Look through the entries for the string "computer" and copy every line where it shows up.

Content starts

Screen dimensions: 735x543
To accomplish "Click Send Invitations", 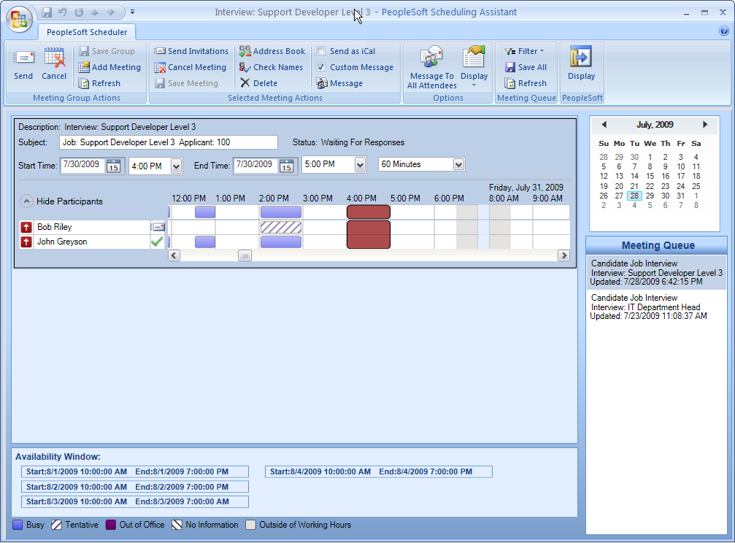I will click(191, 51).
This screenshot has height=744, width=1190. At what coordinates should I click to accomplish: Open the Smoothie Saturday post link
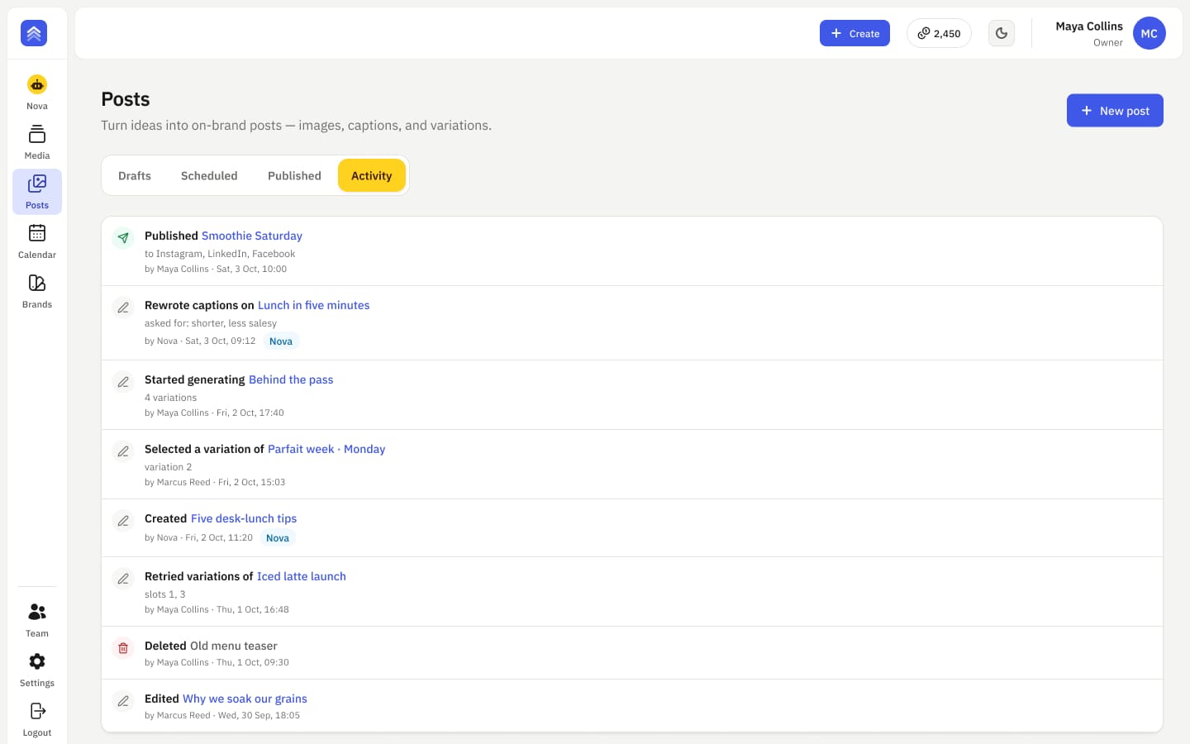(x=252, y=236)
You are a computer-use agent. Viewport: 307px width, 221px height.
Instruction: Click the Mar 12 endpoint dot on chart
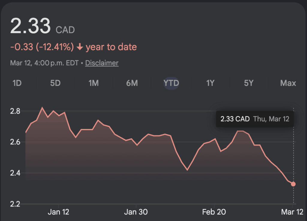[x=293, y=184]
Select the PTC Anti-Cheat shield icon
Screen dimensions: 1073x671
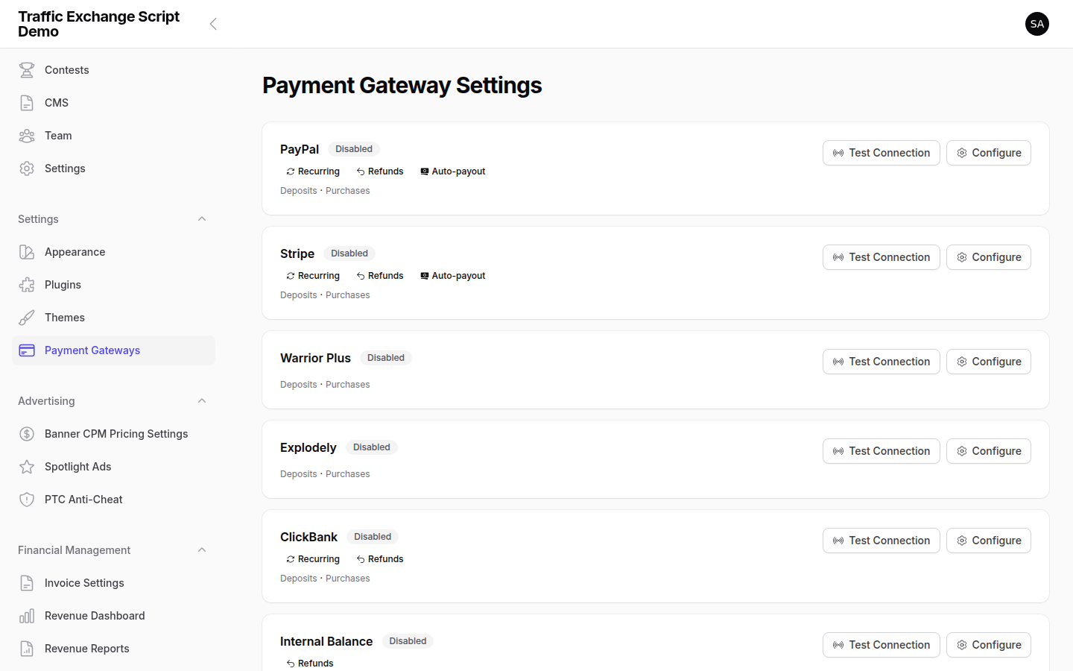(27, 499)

Content ends
Content starts

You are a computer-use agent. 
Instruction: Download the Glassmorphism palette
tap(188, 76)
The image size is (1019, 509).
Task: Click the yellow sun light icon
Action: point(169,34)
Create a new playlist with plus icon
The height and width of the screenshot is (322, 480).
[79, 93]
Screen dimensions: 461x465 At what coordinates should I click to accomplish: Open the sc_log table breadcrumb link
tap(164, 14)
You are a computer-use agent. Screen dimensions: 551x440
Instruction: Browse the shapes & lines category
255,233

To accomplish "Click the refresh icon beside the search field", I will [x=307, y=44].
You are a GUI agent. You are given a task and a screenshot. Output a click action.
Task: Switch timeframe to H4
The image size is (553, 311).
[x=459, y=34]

Content ends

** SOLUTION TO THIS TASK **
You are a computer-use agent. Viewport: 307px width, 221px height.
You are a computer-use agent. 
You are a computer-use agent. Screen dimensions: 551x440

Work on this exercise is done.